Con un annuncio a sorpresa su Turth Social, il Presidente statunitense ha congelato il piano, riportando l’industria marittima globale in un limbo di incertezza.
Secondo Trump, lo stop sarebbe arrivato su esplicita richiesta del Pakistan e di altri alleati regionali. Il Tycoon ha rivendicato “tremendi successi militari” nella campagna di pressione contro l’Iran, sostenendo che Washington sarebbe ormai prossima a un “accordo completo e finale” con Teheran. Nonostante l’apertura diplomatica, il pugno di ferro rimane: il blocco navale contro le imbarcazioni legate all’Iran resterà in vigore finché i negoziati non porteranno a una firma definitiva.
Lo stop al Project Freedom arriva a poche ore di distanza dall’ennesimo attacco nello Stretto di Hormuz. A pagare le conseguenze di un clima da guerriglia navale è stata questa volta una portacontainer della CMA CGM, la San Antonio, da 2800 TEU di capacità, che è stata colpita da un missile. Diversi membri dell’equipaggio hanno riportato ferite.

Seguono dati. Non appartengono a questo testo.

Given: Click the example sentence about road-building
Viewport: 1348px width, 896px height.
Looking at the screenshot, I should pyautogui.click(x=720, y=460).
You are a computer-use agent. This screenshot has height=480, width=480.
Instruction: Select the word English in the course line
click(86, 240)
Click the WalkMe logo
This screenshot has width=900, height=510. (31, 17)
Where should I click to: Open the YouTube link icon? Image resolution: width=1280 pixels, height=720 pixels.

La reazione degli addetti ai lavori alla nuova inversione di marcia americana è stata piuttosto gelida. Nonostante le rassicurazioni del Segretario alla Difesa Pete Hegseth, che aveva definito le rotte nuovamente “libere” dopo il transito scortato di due mercantili, la realtà dei fatti descrive uno scenario opposto: i dati sui traffici mostrano uno Stretto deserto per tutta la giornata di martedì, con zero transiti commerciali registrati.
Per le compagnie di navigazione, la parola d’ordine è cautela. Prevale l’atteggiamento del “wait and see”, una strategia attendista che rischia di rallentare la normalizzazione dell’area anche nel caso di una futura intesa diplomatica.
Mentre gli Stati Uniti arretrano, l’Iran accelera nel consolidamento del proprio controllo sulla regione. In un post pubblicato su Linkedin, il ceo di Vespucci Maritime, Lars Jensen, avverte che Teheran sta definendo un protocollo formale per il transito sicuro attraverso lo Stretto: le navi intenzionate a varcare lo Stretto dovranno ora interfacciarsi con le autorità iraniane per ottenere regole e regolamenti via email.
Non si tratta solo di burocrazia, ma di una vera e propria manovra politica: il progetto di legge in discussione al Parlamento iraniano punta a istituire un sistema di pedaggio obbligatorio e il divieto assoluto di passaggio per qualsiasi imbarcazione legata agli interessi di Stati Uniti o Israele.